For a cluster of Bania/Jain merchant castes originally from the Marwar (Jodhpur), Bikaner and Shekhawati desert tracts of Rajasthan, their sinking roots into the business landscape covering virtually the whole of the country is a remarkable phenomenon.
Till around the 16th century, the Agarwals, Oswals, Maheshwaris and Khandelwals of this belt – loosely clubbed under the appellation of 'Marwari' – were confined to their homeland as local traders and money-lenders, if not army provision suppliers and financiers for various Rajput princely regimes.

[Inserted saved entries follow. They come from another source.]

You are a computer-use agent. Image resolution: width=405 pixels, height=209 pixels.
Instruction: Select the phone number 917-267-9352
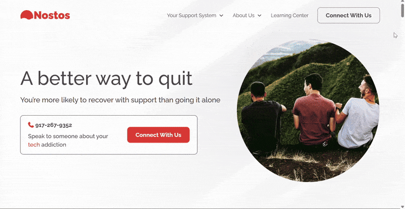(54, 125)
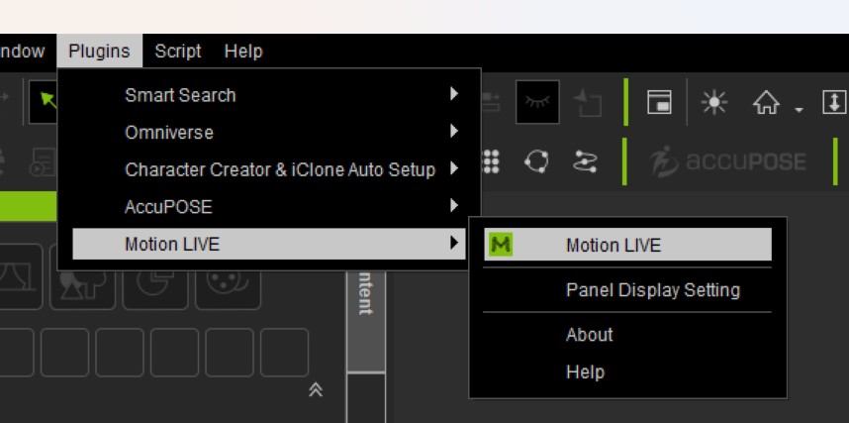This screenshot has width=849, height=423.
Task: Click the vertical arrows fit icon
Action: click(834, 102)
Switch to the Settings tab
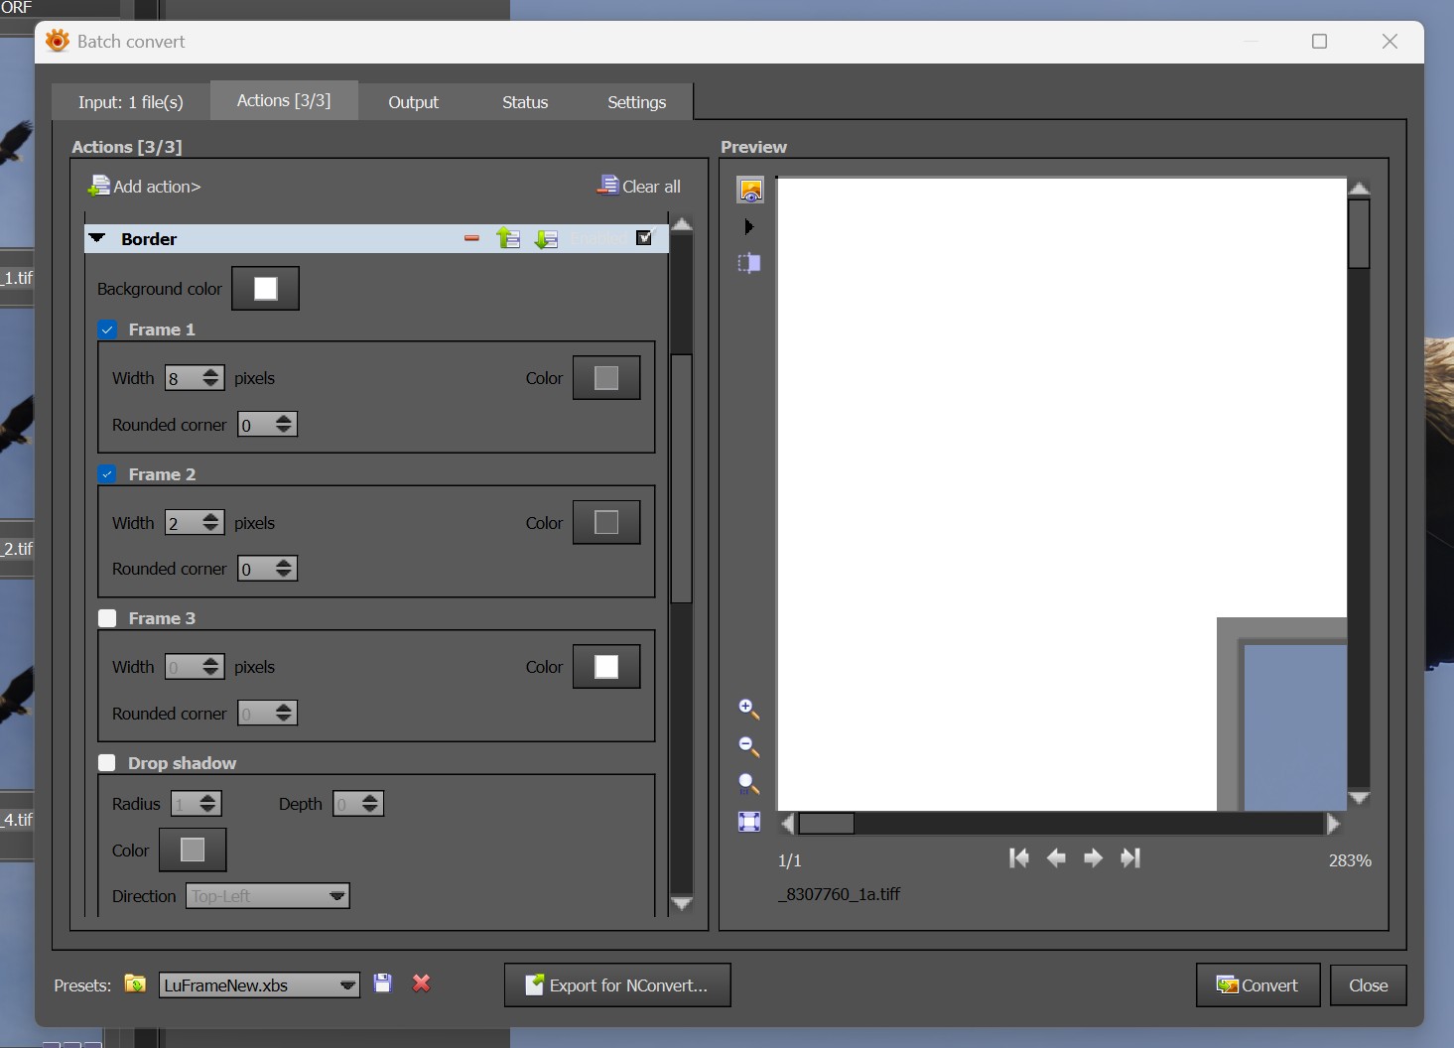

The latter role was crucial in expanding their footprints to other lands. As ration suppliers and paymasters, they often accompanied Rajput units attached to Mughal armies, which, in turn, opened up avenues for setting up shop all over the Gangetic plains and the Deccan.
From the 18th century, there were Marwari bankers financing even the assorted independent, yet cash-strapped, principalities that had arisen from the ruins of the Mughal Empire. Thus, the Jagat Seths became treasurers to the Nawab of Bengal, just as the firm of Gopaldas Manohardas bankrolled the Kingdom of Benares, and the Ganeriwala and Pittie families ingratiated themselves with the Nizam of Hyderabad. Typically, they lent against the security of ijara or land revenue-farming rights assigned for a particular region.
But the real impetus to Marwari outmigration came during British rule. By the early 19th century, they were significantly present across Delhi, the grain markets of Hapur, Khurja and Hathras in western Uttar Pradesh, and the river ports of Farrukhabad, Mirzapur, Patna and Bhagalpur along the Ganges.
This process gathered further steam with the coming of the railways, as the community spread itself to Kolkata and beyond to Bangladesh, and from there, up the Brahmaputra valley into Assam and across the Bay of Bengal into Burma. Within this overall eastward direction, there were sideward forays into Jharkhand, Orissa, northern Bihar, Nepal and the highlands of Jalpaiguri, Darjeeling and Kalimpong. Another large migration stream was to Central India (especially the princely states of Gwalior, Bhopal and Indore, and also Chhattisgarh), Vidarbha and the Maratha hinterland. Some of it spilled over to the Deccan, before trailing off to a trickle at Madras and Mysore.